Given instruction:
Rewrite the material below with every instance of "Where is" swapped for "Locate", leaving everything else as it is.
+++ Records for this task
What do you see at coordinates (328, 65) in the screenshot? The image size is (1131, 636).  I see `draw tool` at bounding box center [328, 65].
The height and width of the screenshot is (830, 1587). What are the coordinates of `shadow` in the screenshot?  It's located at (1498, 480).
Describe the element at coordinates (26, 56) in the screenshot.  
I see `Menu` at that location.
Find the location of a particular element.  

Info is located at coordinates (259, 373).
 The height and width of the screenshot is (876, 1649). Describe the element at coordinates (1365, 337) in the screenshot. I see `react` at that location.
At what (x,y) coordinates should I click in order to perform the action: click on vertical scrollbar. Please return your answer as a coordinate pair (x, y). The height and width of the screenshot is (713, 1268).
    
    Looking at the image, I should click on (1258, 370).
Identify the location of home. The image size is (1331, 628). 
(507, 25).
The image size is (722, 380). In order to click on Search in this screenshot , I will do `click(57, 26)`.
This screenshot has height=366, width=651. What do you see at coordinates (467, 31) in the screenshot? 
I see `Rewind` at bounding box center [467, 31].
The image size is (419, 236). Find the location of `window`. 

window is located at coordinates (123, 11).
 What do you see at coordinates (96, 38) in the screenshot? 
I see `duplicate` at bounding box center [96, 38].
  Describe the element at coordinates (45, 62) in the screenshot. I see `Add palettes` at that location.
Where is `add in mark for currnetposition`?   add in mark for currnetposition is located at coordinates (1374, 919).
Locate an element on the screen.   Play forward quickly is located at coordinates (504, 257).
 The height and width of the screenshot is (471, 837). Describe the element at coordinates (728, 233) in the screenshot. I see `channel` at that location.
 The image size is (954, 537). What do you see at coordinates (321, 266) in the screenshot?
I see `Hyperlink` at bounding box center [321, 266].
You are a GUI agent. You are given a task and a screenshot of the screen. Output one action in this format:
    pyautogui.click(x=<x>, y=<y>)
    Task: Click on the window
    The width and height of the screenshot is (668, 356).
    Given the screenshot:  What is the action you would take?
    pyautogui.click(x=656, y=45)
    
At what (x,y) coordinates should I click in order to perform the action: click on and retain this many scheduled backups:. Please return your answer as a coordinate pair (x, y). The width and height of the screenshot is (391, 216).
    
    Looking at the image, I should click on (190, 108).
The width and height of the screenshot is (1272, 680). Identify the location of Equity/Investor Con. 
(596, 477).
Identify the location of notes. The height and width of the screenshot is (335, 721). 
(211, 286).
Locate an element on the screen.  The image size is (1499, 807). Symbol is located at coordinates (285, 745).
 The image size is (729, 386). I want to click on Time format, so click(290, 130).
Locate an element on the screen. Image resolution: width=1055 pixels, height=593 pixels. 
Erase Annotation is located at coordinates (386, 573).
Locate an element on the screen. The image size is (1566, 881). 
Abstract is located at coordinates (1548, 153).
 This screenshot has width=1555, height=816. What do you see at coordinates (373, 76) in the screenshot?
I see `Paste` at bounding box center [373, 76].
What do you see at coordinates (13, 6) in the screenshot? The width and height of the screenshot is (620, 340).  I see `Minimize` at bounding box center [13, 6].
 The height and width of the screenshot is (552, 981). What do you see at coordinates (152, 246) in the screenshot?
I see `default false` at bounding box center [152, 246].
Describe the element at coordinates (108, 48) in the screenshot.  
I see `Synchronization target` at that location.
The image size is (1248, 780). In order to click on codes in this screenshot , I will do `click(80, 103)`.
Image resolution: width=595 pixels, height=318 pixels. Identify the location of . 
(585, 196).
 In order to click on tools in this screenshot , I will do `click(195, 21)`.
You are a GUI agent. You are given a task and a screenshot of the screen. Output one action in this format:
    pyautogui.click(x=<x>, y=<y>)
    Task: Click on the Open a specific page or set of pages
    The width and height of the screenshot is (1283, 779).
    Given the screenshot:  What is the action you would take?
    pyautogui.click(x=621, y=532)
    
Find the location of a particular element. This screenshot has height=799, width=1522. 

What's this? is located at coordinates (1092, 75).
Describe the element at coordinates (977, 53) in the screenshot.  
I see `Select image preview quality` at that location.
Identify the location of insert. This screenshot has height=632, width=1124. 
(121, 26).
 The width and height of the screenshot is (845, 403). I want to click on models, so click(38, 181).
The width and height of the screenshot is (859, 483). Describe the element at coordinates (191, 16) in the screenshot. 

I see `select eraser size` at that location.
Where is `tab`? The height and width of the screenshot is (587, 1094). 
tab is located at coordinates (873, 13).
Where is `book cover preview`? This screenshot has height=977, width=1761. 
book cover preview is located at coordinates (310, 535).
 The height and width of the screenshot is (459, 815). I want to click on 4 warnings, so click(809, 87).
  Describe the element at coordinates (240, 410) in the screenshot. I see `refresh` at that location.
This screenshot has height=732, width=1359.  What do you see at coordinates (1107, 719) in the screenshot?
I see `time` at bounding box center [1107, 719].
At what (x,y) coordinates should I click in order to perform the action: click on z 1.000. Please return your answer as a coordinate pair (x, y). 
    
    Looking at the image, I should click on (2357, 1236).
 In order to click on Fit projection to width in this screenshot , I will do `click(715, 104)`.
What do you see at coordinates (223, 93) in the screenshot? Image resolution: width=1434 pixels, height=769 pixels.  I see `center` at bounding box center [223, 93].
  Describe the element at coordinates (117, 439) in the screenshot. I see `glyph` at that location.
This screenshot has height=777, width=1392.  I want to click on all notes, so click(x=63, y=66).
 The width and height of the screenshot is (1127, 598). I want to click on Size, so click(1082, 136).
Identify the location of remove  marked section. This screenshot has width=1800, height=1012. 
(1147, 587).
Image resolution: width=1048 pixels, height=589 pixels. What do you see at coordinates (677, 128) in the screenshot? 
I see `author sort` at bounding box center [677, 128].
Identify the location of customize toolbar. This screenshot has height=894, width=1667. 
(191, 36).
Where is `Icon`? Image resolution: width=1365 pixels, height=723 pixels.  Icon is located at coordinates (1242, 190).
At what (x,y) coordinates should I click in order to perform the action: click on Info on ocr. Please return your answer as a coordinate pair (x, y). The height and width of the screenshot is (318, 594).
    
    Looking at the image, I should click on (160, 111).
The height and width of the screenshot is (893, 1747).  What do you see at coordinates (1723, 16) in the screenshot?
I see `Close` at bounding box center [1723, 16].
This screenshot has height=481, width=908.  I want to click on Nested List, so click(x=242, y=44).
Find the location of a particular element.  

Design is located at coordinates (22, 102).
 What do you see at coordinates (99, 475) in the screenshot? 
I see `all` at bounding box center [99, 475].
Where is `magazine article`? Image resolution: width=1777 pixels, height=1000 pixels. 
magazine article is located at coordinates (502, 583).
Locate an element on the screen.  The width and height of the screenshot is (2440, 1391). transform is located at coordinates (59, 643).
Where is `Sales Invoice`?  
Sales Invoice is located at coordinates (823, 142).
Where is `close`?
++++++
Expected answer:
What do you see at coordinates (328, 65) in the screenshot? The image size is (1131, 636).  I see `draw tool` at bounding box center [328, 65].
The height and width of the screenshot is (830, 1587). What are the coordinates of `shadow` in the screenshot?  It's located at (1498, 480).
Describe the element at coordinates (26, 56) in the screenshot.  
I see `Menu` at that location.
Find the location of a particular element.  

Info is located at coordinates (259, 373).
 The height and width of the screenshot is (876, 1649). Describe the element at coordinates (1365, 337) in the screenshot. I see `react` at that location.
At what (x,y) coordinates should I click in order to perform the action: click on vertical scrollbar. Please return your answer as a coordinate pair (x, y). The height and width of the screenshot is (713, 1268).
    
    Looking at the image, I should click on (1258, 370).
Identify the location of home. The image size is (1331, 628). 
(507, 25).
The image size is (722, 380). In order to click on Search in this screenshot , I will do `click(57, 26)`.
This screenshot has height=366, width=651. What do you see at coordinates (467, 31) in the screenshot? 
I see `Rewind` at bounding box center [467, 31].
The image size is (419, 236). Find the location of `window`. 

window is located at coordinates (123, 11).
 What do you see at coordinates (96, 38) in the screenshot? 
I see `duplicate` at bounding box center [96, 38].
  Describe the element at coordinates (45, 62) in the screenshot. I see `Add palettes` at that location.
Locate `add in mark for currnetposition`?   add in mark for currnetposition is located at coordinates (1374, 919).
Locate an element on the screen.   Play forward quickly is located at coordinates (504, 257).
 The height and width of the screenshot is (471, 837). Describe the element at coordinates (728, 233) in the screenshot. I see `channel` at that location.
 The image size is (954, 537). What do you see at coordinates (321, 266) in the screenshot?
I see `Hyperlink` at bounding box center [321, 266].
You are a GUI agent. You are given a task and a screenshot of the screen. Output one action in this format:
    pyautogui.click(x=<x>, y=<y>)
    Task: Click on the window
    The width and height of the screenshot is (668, 356).
    Given the screenshot:  What is the action you would take?
    pyautogui.click(x=656, y=45)
    
At what (x,y) coordinates should I click in order to perform the action: click on and retain this many scheduled backups:. Please return your answer as a coordinate pair (x, y). The width and height of the screenshot is (391, 216).
    
    Looking at the image, I should click on (190, 108).
The width and height of the screenshot is (1272, 680). Identify the location of Equity/Investor Con. 
(596, 477).
Identify the location of notes. The height and width of the screenshot is (335, 721). 
(211, 286).
Locate an element on the screen.  The image size is (1499, 807). Symbol is located at coordinates (285, 745).
 The image size is (729, 386). I want to click on Time format, so click(290, 130).
Locate an element on the screen. Image resolution: width=1055 pixels, height=593 pixels. 
Erase Annotation is located at coordinates (386, 573).
Locate an element on the screen. The image size is (1566, 881). 
Abstract is located at coordinates (1548, 153).
 This screenshot has width=1555, height=816. What do you see at coordinates (373, 76) in the screenshot?
I see `Paste` at bounding box center [373, 76].
What do you see at coordinates (13, 6) in the screenshot? The width and height of the screenshot is (620, 340).  I see `Minimize` at bounding box center [13, 6].
 The height and width of the screenshot is (552, 981). What do you see at coordinates (152, 246) in the screenshot?
I see `default false` at bounding box center [152, 246].
Describe the element at coordinates (108, 48) in the screenshot.  
I see `Synchronization target` at that location.
The image size is (1248, 780). In order to click on codes in this screenshot , I will do `click(80, 103)`.
Image resolution: width=595 pixels, height=318 pixels. Identify the location of . 
(585, 196).
 In order to click on tools in this screenshot , I will do `click(195, 21)`.
You are a GUI agent. You are given a task and a screenshot of the screen. Output one action in this format:
    pyautogui.click(x=<x>, y=<y>)
    Task: Click on the Open a specific page or set of pages
    The width and height of the screenshot is (1283, 779).
    Given the screenshot:  What is the action you would take?
    pyautogui.click(x=621, y=532)
    
Find the location of a particular element. This screenshot has height=799, width=1522. 

What's this? is located at coordinates (1092, 75).
Describe the element at coordinates (977, 53) in the screenshot.  
I see `Select image preview quality` at that location.
Identify the location of insert. This screenshot has height=632, width=1124. 
(121, 26).
 The width and height of the screenshot is (845, 403). I want to click on models, so click(38, 181).
The width and height of the screenshot is (859, 483). Describe the element at coordinates (191, 16) in the screenshot. 

I see `select eraser size` at that location.
Locate `tab`? The height and width of the screenshot is (587, 1094). 
tab is located at coordinates (873, 13).
Locate `book cover preview`? This screenshot has height=977, width=1761. 
book cover preview is located at coordinates (310, 535).
 The height and width of the screenshot is (459, 815). I want to click on 4 warnings, so click(809, 87).
  Describe the element at coordinates (240, 410) in the screenshot. I see `refresh` at that location.
This screenshot has height=732, width=1359.  What do you see at coordinates (1107, 719) in the screenshot?
I see `time` at bounding box center [1107, 719].
At what (x,y) coordinates should I click in order to perform the action: click on z 1.000. Please return your answer as a coordinate pair (x, y). 
    
    Looking at the image, I should click on (2357, 1236).
 In order to click on Fit projection to width in this screenshot , I will do `click(715, 104)`.
What do you see at coordinates (223, 93) in the screenshot? Image resolution: width=1434 pixels, height=769 pixels.  I see `center` at bounding box center [223, 93].
  Describe the element at coordinates (117, 439) in the screenshot. I see `glyph` at that location.
This screenshot has height=777, width=1392.  I want to click on all notes, so click(x=63, y=66).
 The width and height of the screenshot is (1127, 598). I want to click on Size, so click(1082, 136).
Identify the location of remove  marked section. This screenshot has width=1800, height=1012. 
(1147, 587).
Image resolution: width=1048 pixels, height=589 pixels. What do you see at coordinates (677, 128) in the screenshot? 
I see `author sort` at bounding box center [677, 128].
Identify the location of customize toolbar. This screenshot has height=894, width=1667. 
(191, 36).
Locate `Icon`? Image resolution: width=1365 pixels, height=723 pixels.  Icon is located at coordinates (1242, 190).
At what (x,y) coordinates should I click in order to perform the action: click on Info on ocr. Please return your answer as a coordinate pair (x, y). The height and width of the screenshot is (318, 594).
    
    Looking at the image, I should click on (160, 111).
The height and width of the screenshot is (893, 1747).  What do you see at coordinates (1723, 16) in the screenshot?
I see `Close` at bounding box center [1723, 16].
This screenshot has height=481, width=908.  I want to click on Nested List, so click(x=242, y=44).
Find the location of a particular element.  

Design is located at coordinates (22, 102).
 What do you see at coordinates (99, 475) in the screenshot? 
I see `all` at bounding box center [99, 475].
Locate `magazine article`? Image resolution: width=1777 pixels, height=1000 pixels. 
magazine article is located at coordinates (502, 583).
Locate an element on the screen.  The width and height of the screenshot is (2440, 1391). transform is located at coordinates (59, 643).
Locate `Sales Invoice`?  
Sales Invoice is located at coordinates (823, 142).
Locate `close`?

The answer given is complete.